U.S. bioinformatician

Sergey Koren is an American bioinformatician who is an associate investigator in the genome informatics section at the National Human Genome Research Institute.

After completing his M.S., Koren joined the J. Craig Venter Institute (JCVI) as a bioinformatics engineer under the supervision of Granger Sutton. During his three years at JCVI, he contributed to the development of the Celera Assembler, which has been used to assemble both the Drosophila melanogaster and human genomes. In parallel, Koren worked under the supervision Mihai Pop at the University of Maryland, College Park, where he developed several tools for metagenome assembly and analysis.

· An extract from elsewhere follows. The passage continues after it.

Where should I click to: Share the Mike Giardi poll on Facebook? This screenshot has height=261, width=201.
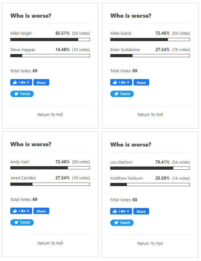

In 2010, Koren joined the National Biodefense Analysis and Countermeasures Center (NBACC) where he led genome assembly development and pioneered the use of single-molecule sequencing for the reconstruction of complete genomes. In 2015, Koren joined the National Human Genome Research Institute (NHGRI) as a founding member of the genome informatics section. He is an associate investigator in the Genome Informatics Section, Center for Genomics and Data Science at the National Human Genome Research Institute. In 2022, he was one of the lead authors on the publication reporting the first complete female human genome. In 2023, the Partnership for Public Service named, Koren, Arang Rhie, Adam M. Phillippy and the Telomere-to-Telomere (T2T) Consortium as finalists for the Samuel J. Heyman Service to America Medal in the field of Science, Technology and Environment for "conducting the first complete assembly of the human genome".